REQUIRED WORK: An exact copy of all the entries is needed, with no images in it.

RECORD EXTRACTS:
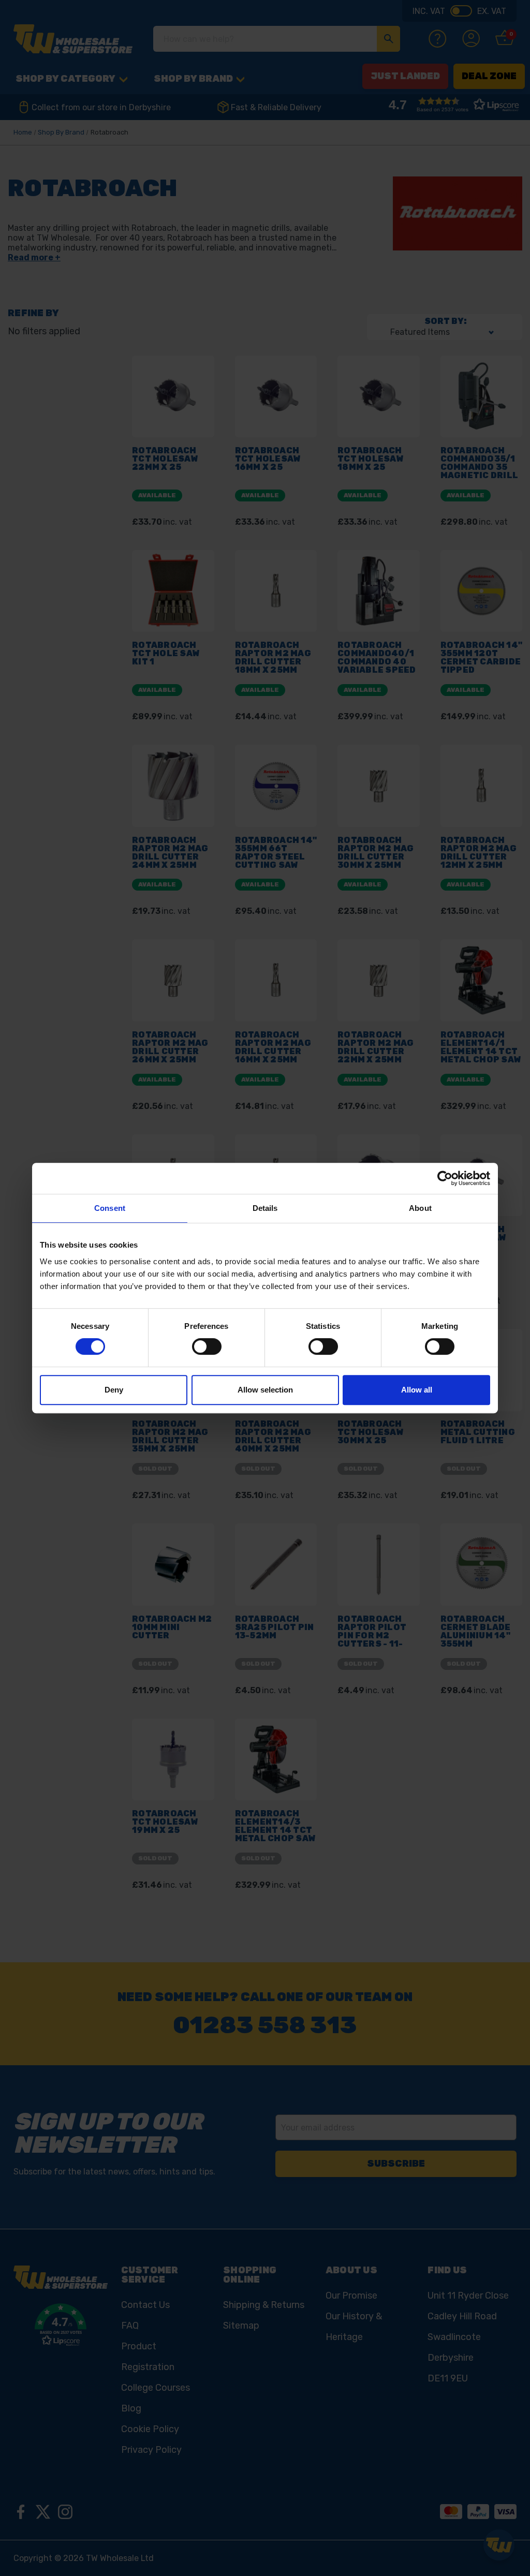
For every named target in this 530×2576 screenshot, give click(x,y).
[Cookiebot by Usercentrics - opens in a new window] (445, 1178)
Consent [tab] (109, 1208)
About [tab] (420, 1208)
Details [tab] (265, 1208)
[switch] (207, 1346)
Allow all (416, 1389)
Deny (114, 1389)
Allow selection (265, 1389)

SOLUTION FOR THIS PROBLEM:
For every named target in this 530×2576 screenshot, give click(x,y).
[Cookiebot by Usercentrics - opens in a new window] (445, 1178)
Consent [tab] (109, 1208)
About [tab] (420, 1208)
Details [tab] (265, 1208)
[switch] (207, 1346)
Allow all (416, 1389)
Deny (114, 1389)
Allow selection (265, 1389)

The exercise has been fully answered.